* [Your goal]: Output exactly the lines below, starting with the line that has "Olivieri A (636, 327)" and going on through the line that has "トップページ (10, 2564)", both included, and no other lines.

* * * * *

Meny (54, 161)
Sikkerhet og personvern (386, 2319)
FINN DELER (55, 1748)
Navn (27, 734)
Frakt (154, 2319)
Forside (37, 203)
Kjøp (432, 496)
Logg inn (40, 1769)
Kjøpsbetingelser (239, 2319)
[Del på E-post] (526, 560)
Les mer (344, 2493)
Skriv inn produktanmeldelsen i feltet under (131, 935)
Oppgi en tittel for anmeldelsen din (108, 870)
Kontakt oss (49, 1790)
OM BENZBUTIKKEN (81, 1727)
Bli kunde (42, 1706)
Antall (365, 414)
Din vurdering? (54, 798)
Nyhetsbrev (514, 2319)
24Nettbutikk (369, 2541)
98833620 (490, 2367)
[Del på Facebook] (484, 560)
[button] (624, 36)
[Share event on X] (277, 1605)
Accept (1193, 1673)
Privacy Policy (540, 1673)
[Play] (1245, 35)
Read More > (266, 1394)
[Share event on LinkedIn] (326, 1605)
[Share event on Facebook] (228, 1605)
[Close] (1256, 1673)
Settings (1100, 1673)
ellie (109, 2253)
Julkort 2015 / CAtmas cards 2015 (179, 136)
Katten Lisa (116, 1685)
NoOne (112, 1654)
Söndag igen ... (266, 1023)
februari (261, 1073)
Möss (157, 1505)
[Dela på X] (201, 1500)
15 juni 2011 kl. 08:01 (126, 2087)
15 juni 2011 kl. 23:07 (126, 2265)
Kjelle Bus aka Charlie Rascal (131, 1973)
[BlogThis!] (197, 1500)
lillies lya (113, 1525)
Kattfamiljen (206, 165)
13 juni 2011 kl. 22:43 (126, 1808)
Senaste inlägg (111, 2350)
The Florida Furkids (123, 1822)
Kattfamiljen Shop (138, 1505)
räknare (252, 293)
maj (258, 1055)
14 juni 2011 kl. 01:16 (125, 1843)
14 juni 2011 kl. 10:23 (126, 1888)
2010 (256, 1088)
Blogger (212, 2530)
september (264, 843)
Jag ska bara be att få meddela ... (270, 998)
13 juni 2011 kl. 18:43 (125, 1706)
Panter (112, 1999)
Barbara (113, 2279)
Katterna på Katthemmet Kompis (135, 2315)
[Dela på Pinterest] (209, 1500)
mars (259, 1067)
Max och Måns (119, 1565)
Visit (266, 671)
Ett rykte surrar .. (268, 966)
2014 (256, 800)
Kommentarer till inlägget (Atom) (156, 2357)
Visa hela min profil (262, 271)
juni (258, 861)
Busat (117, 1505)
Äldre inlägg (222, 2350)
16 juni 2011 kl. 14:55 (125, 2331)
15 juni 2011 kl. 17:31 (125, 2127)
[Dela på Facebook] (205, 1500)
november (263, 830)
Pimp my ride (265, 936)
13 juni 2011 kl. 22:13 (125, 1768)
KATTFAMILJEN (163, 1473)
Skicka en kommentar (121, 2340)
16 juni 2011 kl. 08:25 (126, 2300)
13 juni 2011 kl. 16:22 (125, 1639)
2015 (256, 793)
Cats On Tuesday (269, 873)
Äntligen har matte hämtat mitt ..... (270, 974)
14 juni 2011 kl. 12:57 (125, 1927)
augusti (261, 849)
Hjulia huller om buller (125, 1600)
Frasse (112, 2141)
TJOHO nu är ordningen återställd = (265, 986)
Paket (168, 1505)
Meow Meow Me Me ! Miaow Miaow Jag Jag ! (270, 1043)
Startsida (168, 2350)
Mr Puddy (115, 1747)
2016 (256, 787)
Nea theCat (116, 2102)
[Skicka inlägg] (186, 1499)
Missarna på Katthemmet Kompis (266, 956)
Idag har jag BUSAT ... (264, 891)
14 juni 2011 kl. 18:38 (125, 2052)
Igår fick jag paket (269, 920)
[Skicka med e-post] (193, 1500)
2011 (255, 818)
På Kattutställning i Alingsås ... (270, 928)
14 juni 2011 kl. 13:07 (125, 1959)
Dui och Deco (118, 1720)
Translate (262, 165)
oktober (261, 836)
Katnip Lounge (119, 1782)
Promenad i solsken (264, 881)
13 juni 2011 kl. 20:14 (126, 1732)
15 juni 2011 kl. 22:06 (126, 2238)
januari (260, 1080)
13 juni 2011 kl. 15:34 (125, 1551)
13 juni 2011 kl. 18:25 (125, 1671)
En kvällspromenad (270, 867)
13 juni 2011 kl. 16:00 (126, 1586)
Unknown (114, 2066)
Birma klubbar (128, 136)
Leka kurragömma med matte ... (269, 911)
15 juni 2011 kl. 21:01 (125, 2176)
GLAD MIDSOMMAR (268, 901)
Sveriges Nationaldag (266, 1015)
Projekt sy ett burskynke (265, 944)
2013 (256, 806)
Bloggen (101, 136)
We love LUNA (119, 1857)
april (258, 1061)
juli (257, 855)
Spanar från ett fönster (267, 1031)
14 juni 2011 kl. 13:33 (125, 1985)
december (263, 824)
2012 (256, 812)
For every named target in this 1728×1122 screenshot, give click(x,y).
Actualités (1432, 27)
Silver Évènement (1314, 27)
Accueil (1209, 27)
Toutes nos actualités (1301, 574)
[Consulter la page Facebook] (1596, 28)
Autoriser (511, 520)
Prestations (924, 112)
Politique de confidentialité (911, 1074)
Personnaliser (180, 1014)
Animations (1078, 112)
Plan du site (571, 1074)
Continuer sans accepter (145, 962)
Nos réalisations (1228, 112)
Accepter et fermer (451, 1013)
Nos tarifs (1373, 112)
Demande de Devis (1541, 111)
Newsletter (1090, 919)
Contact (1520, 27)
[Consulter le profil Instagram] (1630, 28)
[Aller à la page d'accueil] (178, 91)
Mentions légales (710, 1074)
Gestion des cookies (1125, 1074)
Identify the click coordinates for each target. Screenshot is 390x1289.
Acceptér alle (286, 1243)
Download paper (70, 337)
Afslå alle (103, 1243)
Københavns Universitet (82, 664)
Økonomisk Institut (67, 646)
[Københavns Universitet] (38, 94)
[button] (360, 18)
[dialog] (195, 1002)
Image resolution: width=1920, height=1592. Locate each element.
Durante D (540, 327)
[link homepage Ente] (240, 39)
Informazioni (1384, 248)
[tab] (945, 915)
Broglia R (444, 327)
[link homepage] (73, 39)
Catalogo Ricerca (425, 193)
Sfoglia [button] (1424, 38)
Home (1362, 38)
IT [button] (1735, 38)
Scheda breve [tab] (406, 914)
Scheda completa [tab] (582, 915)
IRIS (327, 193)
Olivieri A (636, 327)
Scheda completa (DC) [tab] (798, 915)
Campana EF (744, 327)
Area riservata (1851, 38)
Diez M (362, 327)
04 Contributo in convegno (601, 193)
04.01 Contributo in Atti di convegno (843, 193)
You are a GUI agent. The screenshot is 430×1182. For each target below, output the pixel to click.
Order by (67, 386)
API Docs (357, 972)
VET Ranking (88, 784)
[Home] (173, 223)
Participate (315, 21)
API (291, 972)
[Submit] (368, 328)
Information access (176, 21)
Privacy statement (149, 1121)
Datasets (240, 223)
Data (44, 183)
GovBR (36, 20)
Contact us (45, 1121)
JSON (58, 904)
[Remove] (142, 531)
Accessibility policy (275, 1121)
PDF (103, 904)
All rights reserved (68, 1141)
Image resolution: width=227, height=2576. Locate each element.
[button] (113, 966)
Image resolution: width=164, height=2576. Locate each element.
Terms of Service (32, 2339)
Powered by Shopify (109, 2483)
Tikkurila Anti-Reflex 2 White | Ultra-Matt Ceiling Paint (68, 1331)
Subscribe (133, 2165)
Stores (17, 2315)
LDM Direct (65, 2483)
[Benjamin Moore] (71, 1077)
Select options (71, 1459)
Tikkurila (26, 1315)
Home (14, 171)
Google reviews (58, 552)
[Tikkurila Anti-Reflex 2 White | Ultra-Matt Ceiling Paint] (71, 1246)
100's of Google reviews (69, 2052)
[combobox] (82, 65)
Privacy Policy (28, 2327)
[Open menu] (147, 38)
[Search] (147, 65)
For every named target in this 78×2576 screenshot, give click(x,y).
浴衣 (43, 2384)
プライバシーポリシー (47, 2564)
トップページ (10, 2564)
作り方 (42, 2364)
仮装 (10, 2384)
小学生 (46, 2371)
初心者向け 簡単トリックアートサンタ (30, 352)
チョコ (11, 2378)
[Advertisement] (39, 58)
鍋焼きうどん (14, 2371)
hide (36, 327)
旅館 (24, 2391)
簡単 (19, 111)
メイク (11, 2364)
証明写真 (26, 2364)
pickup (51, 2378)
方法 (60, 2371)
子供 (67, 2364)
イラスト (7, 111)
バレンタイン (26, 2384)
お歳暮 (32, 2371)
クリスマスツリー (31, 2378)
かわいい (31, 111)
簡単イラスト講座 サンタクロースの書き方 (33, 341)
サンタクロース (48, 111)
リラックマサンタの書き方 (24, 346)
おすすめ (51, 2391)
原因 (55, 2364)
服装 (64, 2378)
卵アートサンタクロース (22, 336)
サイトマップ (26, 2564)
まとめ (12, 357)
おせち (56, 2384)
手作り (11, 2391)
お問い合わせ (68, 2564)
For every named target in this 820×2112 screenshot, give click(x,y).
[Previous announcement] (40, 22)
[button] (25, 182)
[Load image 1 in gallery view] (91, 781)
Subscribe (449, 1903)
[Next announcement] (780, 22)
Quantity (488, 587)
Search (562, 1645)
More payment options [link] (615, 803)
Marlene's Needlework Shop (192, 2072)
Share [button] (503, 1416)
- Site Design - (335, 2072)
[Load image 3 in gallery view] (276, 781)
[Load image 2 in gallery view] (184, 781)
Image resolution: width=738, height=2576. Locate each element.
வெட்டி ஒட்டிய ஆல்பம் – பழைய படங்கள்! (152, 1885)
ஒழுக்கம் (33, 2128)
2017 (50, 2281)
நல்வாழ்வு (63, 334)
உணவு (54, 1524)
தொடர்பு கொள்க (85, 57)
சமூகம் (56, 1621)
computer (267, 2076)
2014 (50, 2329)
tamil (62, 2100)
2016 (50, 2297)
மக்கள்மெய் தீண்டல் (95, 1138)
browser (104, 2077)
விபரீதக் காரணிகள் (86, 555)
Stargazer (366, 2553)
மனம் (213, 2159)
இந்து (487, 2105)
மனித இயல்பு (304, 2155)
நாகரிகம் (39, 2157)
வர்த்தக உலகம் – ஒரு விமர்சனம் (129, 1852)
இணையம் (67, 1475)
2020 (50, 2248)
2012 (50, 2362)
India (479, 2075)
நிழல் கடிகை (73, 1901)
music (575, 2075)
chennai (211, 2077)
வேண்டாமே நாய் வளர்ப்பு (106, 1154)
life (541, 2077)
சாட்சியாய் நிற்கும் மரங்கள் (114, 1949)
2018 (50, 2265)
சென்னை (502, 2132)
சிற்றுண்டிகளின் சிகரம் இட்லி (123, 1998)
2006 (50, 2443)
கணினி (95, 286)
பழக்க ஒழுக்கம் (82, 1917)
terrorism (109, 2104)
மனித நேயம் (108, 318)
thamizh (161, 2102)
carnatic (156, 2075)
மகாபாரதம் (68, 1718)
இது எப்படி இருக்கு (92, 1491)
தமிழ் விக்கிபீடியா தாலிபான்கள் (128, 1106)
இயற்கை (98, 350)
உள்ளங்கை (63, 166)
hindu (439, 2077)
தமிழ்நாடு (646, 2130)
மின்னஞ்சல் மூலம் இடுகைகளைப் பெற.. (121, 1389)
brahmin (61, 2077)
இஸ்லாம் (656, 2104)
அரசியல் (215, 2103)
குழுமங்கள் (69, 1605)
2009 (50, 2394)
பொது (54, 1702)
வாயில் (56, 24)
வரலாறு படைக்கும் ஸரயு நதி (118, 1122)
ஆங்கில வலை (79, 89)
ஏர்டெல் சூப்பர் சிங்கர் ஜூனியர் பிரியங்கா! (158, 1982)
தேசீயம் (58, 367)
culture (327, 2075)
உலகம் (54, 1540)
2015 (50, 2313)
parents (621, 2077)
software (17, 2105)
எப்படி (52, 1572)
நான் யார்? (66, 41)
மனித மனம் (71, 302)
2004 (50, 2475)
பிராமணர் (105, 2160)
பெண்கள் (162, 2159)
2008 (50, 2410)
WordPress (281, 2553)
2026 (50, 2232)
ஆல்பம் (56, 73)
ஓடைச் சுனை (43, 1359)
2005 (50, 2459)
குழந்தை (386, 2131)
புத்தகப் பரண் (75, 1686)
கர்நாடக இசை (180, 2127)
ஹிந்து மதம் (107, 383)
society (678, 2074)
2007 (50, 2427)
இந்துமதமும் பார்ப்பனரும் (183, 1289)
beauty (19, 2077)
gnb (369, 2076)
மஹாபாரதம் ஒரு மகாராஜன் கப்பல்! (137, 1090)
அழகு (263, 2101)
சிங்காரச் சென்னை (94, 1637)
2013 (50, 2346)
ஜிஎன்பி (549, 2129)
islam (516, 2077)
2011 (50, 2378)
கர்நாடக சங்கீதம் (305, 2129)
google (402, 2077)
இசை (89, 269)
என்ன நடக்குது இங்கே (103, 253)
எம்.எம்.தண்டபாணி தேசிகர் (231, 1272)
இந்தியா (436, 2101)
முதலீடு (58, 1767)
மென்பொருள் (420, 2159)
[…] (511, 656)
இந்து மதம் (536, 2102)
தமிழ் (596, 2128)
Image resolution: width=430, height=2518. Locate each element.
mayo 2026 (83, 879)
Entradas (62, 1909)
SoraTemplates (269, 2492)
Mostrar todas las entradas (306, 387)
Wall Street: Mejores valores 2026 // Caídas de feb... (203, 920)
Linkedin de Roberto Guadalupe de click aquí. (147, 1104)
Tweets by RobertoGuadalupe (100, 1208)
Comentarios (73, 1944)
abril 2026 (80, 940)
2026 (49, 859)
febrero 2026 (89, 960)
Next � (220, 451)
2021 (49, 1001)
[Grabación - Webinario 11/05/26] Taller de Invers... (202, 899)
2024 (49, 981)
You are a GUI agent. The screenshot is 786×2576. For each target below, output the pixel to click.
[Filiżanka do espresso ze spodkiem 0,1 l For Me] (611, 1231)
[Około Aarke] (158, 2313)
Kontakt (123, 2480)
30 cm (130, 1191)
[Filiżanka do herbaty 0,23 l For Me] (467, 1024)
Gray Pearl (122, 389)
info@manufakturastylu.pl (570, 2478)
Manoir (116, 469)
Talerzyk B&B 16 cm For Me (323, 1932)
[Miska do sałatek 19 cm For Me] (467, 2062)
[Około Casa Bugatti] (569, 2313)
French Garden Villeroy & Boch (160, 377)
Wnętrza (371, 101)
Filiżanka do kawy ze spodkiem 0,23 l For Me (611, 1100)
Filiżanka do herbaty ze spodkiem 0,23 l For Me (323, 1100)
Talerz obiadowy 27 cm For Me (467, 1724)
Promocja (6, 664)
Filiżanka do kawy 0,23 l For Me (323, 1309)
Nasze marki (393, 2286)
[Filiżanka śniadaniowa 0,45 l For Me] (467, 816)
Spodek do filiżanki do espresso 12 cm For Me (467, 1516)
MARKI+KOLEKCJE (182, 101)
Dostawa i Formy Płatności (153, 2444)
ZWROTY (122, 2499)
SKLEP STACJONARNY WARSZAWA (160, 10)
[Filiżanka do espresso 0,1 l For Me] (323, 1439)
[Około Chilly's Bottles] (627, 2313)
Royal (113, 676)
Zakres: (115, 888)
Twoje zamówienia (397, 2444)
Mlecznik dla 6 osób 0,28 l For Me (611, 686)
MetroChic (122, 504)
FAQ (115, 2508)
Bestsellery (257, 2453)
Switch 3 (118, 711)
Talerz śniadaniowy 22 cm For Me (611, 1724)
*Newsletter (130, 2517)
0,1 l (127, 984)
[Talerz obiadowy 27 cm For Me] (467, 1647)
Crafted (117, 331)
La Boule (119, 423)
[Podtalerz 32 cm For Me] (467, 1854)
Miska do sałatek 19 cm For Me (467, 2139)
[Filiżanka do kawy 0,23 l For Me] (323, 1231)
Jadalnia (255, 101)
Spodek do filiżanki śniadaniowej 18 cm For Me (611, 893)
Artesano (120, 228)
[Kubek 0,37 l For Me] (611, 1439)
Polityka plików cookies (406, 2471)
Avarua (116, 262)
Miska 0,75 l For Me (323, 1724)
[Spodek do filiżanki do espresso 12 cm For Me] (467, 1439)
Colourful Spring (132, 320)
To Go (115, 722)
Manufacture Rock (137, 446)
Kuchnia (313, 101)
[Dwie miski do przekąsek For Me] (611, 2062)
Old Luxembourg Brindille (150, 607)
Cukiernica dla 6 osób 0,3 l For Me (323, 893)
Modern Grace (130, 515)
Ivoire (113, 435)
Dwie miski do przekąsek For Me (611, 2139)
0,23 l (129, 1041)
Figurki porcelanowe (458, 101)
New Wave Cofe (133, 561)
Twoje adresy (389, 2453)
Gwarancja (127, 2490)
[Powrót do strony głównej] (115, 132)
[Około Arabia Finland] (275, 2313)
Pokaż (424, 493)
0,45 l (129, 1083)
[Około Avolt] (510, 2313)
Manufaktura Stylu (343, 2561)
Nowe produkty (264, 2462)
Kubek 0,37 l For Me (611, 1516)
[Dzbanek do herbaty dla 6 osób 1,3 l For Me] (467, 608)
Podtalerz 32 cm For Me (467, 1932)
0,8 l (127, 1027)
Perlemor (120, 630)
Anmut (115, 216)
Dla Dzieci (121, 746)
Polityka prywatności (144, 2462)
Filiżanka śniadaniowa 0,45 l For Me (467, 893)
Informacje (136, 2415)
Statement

* * * * *

* [Exercise solution]:
Olivieri A (636, 327)
Scheda completa (DC) [tab] (798, 915)
Campana EF (744, 327)
Area riservata (1851, 38)
Diez M (362, 327)
04 Contributo in convegno (601, 193)
04.01 Contributo in Atti di convegno (843, 193)
You are a GUI agent. The screenshot is 430×1182. For each target below, output the pixel to click.
Order by (67, 386)
API Docs (357, 972)
VET Ranking (88, 784)
[Home] (173, 223)
Participate (315, 21)
API (291, 972)
[Submit] (368, 328)
Information access (176, 21)
Privacy statement (149, 1121)
Datasets (240, 223)
Data (44, 183)
GovBR (36, 20)
Contact us (45, 1121)
JSON (58, 904)
[Remove] (142, 531)
Accessibility policy (275, 1121)
PDF (103, 904)
All rights reserved (68, 1141)
Image resolution: width=227, height=2576. Locate each element.
[button] (113, 966)
Image resolution: width=164, height=2576. Locate each element.
Terms of Service (32, 2339)
Powered by Shopify (109, 2483)
Tikkurila Anti-Reflex 2 White | Ultra-Matt Ceiling Paint (68, 1331)
Subscribe (133, 2165)
Stores (17, 2315)
LDM Direct (65, 2483)
[Benjamin Moore] (71, 1077)
Select options (71, 1459)
Tikkurila (26, 1315)
Home (14, 171)
Google reviews (58, 552)
[Tikkurila Anti-Reflex 2 White | Ultra-Matt Ceiling Paint] (71, 1246)
100's of Google reviews (69, 2052)
[combobox] (82, 65)
Privacy Policy (28, 2327)
[Open menu] (147, 38)
[Search] (147, 65)
For every named target in this 78×2576 screenshot, give click(x,y).
浴衣 (43, 2384)
プライバシーポリシー (47, 2564)
トップページ (10, 2564)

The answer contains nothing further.